After that internship, she inventoried the flora and fauna on parcels of land the Nature Conservancy was considering purchasing. Her duties mostly involved hiking and identifying species.

“That was a really fun job,” Cooperband said.

But it was while working for an ecologist in Costa Rica that she became interested in agriculture.

“The park [in which they were doing research] was really an amazing place, but then I started to become more intrigued by the agriculture that was going around on the outside of the park,” she said. “I started thinking that I needed to know more about agriculture…how could you be focused on plants if you really didn’t know anything about soil?”

She went back to school for ecology but switched into a soil science program, graduating with a doctorate in soil science from Ohio State University in Columbus. She moved to Wisconsin and started working with farmers.

“I always was thinking that I should really learn how to farm because here I was telling all these farmers what to do and I had never really farmed myself,” she said.

Along the way, Cooperband met Jarrell at a scientific conference in Las Vegas.

Now Jarrell teaches full-time at the University of Illinois, where Cooperband also has a part-time position. Her job is flexible enough to allow her to work full-time in the winter but stay on the farm starting in March.

“It’s been kind of a combination of doing some applied research-type projects and doing some adult education,” she said. “Most of the work that I’ve been doing here has been focused around helping communities develop a local food system.”

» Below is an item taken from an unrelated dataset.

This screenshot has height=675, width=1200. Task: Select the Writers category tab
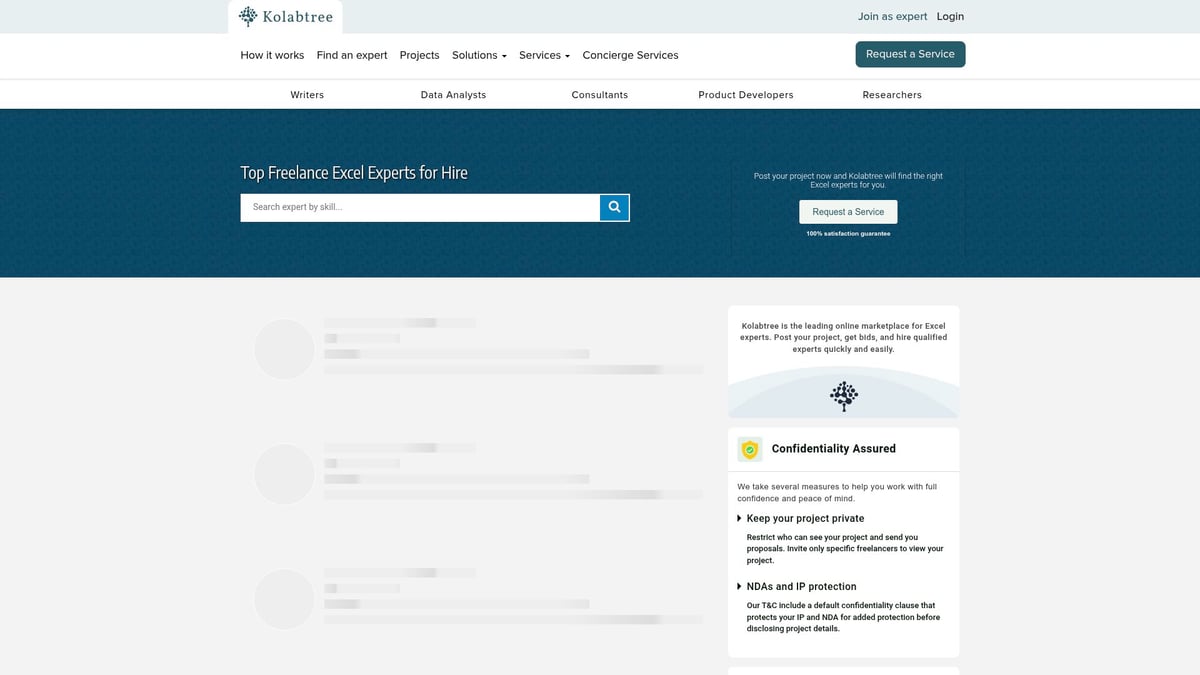point(307,95)
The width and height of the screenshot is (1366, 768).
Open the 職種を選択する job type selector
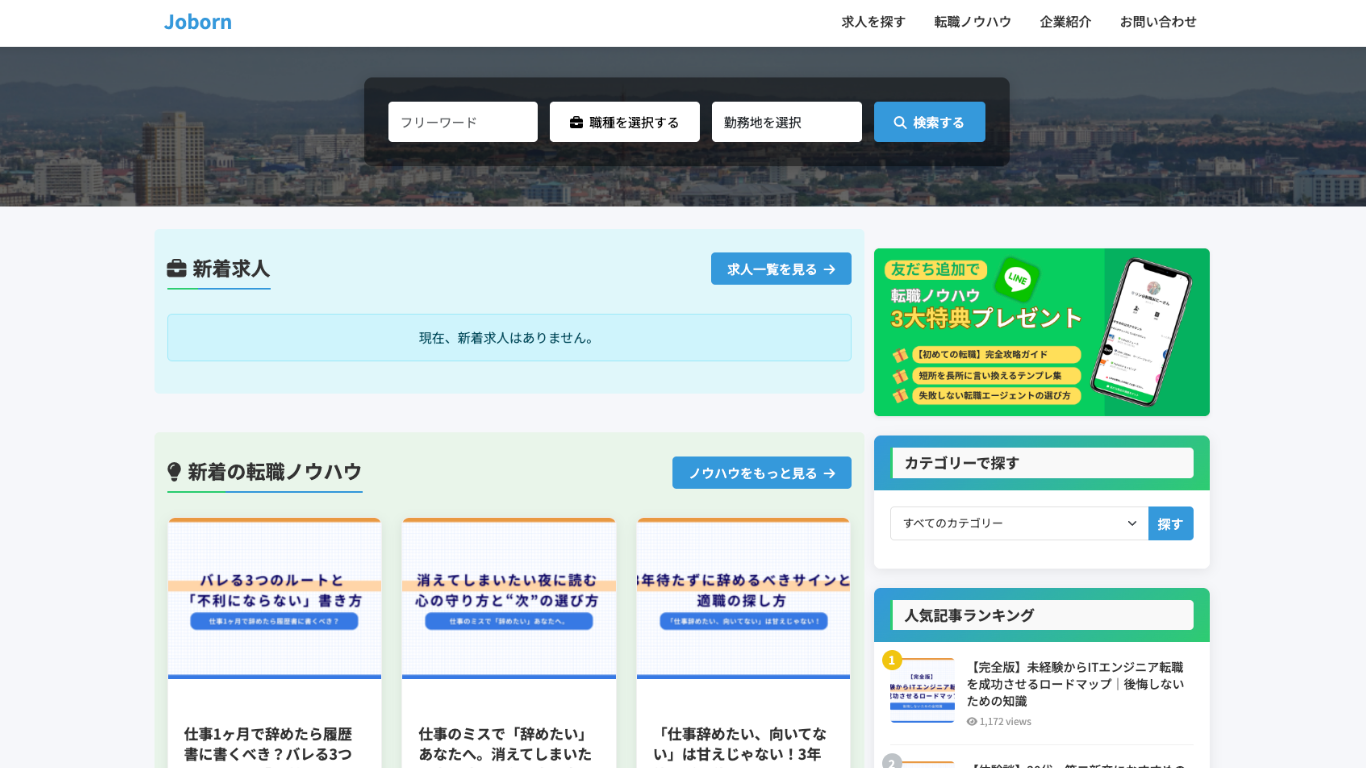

And that farm, the one her friend called to tell her about?

“We love it here,” Cooperband said. “The sky is unbelievable. You can see storms coming in. You just don’t have that kind of horizon on the coast.”

barn
Nubian and La Mancha goats in the barn at Prairie Fruits Farm Photo: Dani Friedland/MEDILL

A scientific look at Miss Muffet’s curds and whey

It is common knowledge that cheese comes from milk, but the scientific processes that take place during cheesemaking are less well known.

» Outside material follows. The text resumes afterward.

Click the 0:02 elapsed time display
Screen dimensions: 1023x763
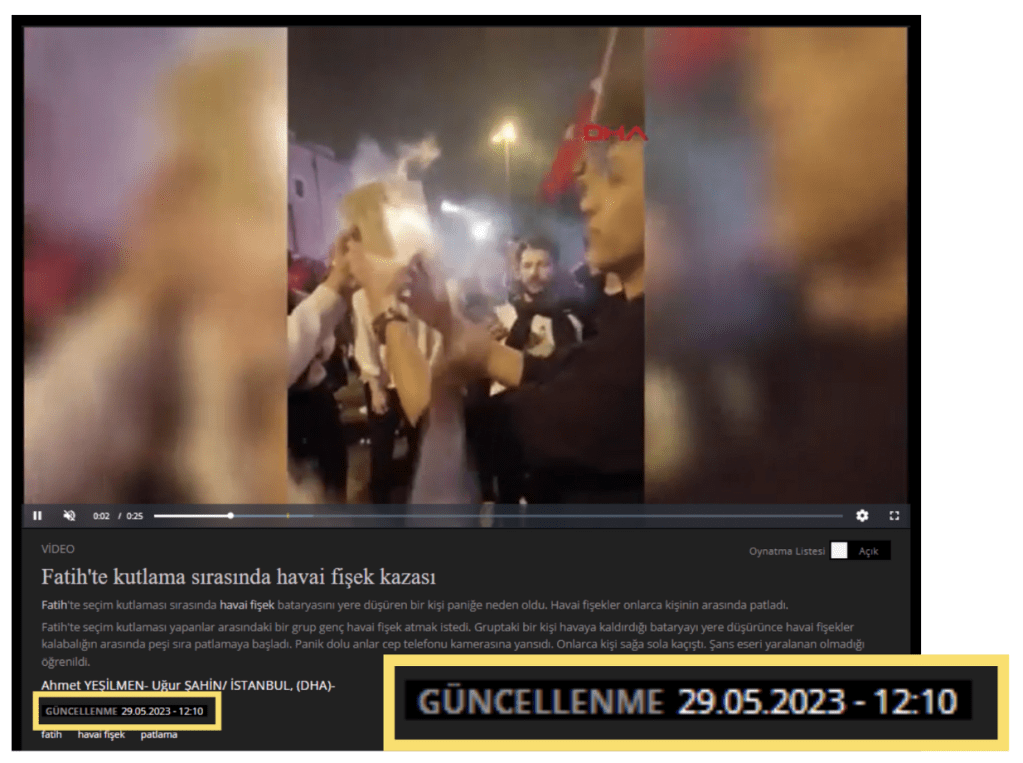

As you might expect the process begins with milk. Leslie Cooperband of Prairie Fruits Farm in downstate Champaign, explained that milk is mostly water, with proteins, fats and milk sugar, which is also known as lactose. To make a solid cheese from the liquid milk, she adds bacteria. These bacteria feast on the lactose, producing lactic acid as a byproduct. This process sours the milk.

The solids still need to thicken into a curdled mass, so Cooperband adds rennet, an enzyme that is naturally produced in the stomachs of young cows, goats and sheep. The rennet helps to curdle the milk.

Once the bacteria and the rennet act on the milk, the solid curds have separated from the liquid whey. (This is what Little Miss Muffet was eating when that dastardly spider sat down beside her.) The more the curds are manipulated, the harder the finished cheese will be.

The cheesemaking procedure depends on the kind of cheese Cooperband is making. For fresh chèvre cheese, she gently ladles the curd into a cheesecloth. Some of the bloomy rind cheeses, which have a white mold rind similar to that found on a brie or a camembert, are made from cut curds. Cooperband cuts the curd into pieces to drain out more of the whey before the curds are ladled.

The bacteria continue to eat lactose and produce acid throughout the process. Once the cheese is properly acidic, the cheese is salted. The salt doesn’t kill the bacteria. It just slows their activity down significantly.

At this point, the fresh cheese could be considered done. Even more microbial activity is involved in making aged cheeses. These cheeses require more than just the lactose-loving bacteria; molds, yeasts and other microorganisms break down the fats and proteins to give aged cheeses more depth and flavor, as well as different textures.

While people can age without doing much work, aging cheeses require maintenance. Cooperband said some of her cheeses must be flipped regularly and others must be washed during the aging process.

“Even the finished cheese is still alive,” she said.